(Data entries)

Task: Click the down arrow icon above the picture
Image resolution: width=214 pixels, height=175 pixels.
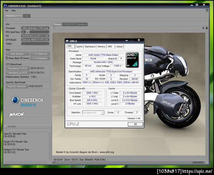Action: click(x=207, y=28)
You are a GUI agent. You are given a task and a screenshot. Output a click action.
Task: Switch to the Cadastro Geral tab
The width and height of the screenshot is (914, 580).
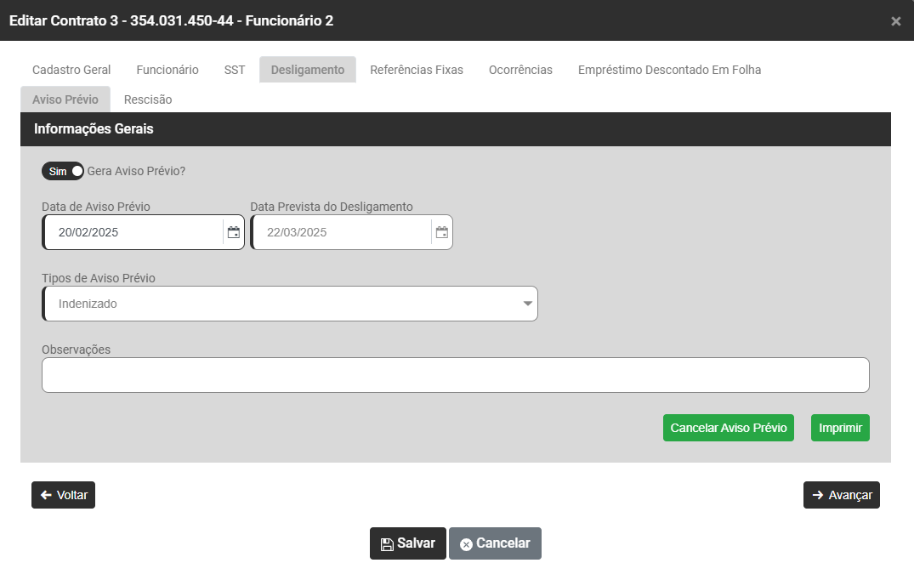pos(71,70)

**YOUR GOAL:** Please locate every line in the rows above that contains the string "screenshot", and copy each one in full. Case counts.

**ANSWER FOR THIS EXERCISE:**
You are a GUI agent. You are given a task and a screenshot. Output a click action.
The width and height of the screenshot is (914, 580).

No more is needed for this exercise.